Revoir le droit de la concurrence
La reconquête du prix passe par trois mesures essentielles, que les représentants de la FRSEA Aura ne manqueront pas de défendre le 6 septembre prochain dans le cadre de la première rencontre régionale des Etats Généraux, organisée à Lyon. « D’abord, il s’agit de faire évoluer la loi de modernisation de l’économie pour garantir des relations commerciales plus équilibrées qu’elles ne le sont actuellement ; ensuite la référence aux coûts de production dans l’ensemble des contrats doit devenir la règle ; enfin l’assouplissement du droit de la concurrence doit absolument être mis en œuvre ». Ce dernier objectif nécessite évidemment des adaptations à l’échelle française et européenne, mais c’est un aspect déterminant, comme le rappelle Patrick Bénézit : « A l’origine, le Traité de Rome, prévoyait une exception agricole. Elle nous a été retirée au moment où les prix étaient protégés. Dans la mesure où le politique a lâché toutes les protections de marché, il nous apparaîtrait logique que cette exception nous soit rendue ».
Fin octobre : un discours présidentiel attendu
Alors que le premier chantier des Etats généraux portant sur la création et la répartition de la valeur a démarré fin août, et que le second dédié à l’alimentation saine, sûre et durable devrait démarrer en octobre, les professionnels auvergnats rhônalpins préviennent : « Nous sommes prêt à écrire la seconde partie du chapitre, à condition que le premier chapitre soit satisfaisant dans l’intérêt des agriculteurs ». Un discours du Président de la République est attendu pour la fin octobre.
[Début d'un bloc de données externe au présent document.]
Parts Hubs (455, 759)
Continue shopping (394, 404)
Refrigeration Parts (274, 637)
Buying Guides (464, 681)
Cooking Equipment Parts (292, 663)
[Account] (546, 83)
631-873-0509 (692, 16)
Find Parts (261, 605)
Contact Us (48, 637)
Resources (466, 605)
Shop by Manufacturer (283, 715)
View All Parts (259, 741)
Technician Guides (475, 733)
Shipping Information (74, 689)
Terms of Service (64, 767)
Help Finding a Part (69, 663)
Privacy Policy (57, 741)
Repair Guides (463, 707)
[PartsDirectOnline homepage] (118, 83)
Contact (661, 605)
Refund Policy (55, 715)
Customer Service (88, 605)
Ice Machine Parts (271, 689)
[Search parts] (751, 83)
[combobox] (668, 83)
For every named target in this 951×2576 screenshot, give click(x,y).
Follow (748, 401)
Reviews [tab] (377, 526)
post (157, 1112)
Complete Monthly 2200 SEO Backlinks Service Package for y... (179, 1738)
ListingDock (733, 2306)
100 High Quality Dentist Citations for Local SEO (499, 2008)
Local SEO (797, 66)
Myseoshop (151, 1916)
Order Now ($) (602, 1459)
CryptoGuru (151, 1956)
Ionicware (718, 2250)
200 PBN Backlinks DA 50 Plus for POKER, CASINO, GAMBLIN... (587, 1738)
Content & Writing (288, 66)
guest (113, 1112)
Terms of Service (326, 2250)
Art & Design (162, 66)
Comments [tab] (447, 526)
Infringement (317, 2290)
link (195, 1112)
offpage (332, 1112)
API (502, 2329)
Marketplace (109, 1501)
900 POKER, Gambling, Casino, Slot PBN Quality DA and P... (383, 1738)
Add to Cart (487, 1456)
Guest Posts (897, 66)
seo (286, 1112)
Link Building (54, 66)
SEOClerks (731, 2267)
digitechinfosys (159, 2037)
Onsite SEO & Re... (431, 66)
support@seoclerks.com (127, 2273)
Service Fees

Autant dire « que nous serons très attentifs à ces annonces », souligne Michel Joux.
Sophie Chatenet
Ceux qui gagnent sur le dos de ceux qui perdent
Les chiffres rendus par l’observatoire des prix et des marges sont sans appel : entre 2015 et 2016, 500.000 millions d’euros supplémentaires ont été prélevés aux consommateurs au rayon alimentation. Dans le même temps, les agriculteurs ont enregistré une perte globale d’1 milliard d’euros. Cet écart abyssal n’est plus tenable à l’heure où « les défaillances d’exploitation se multiplient, y compris chez les bons ».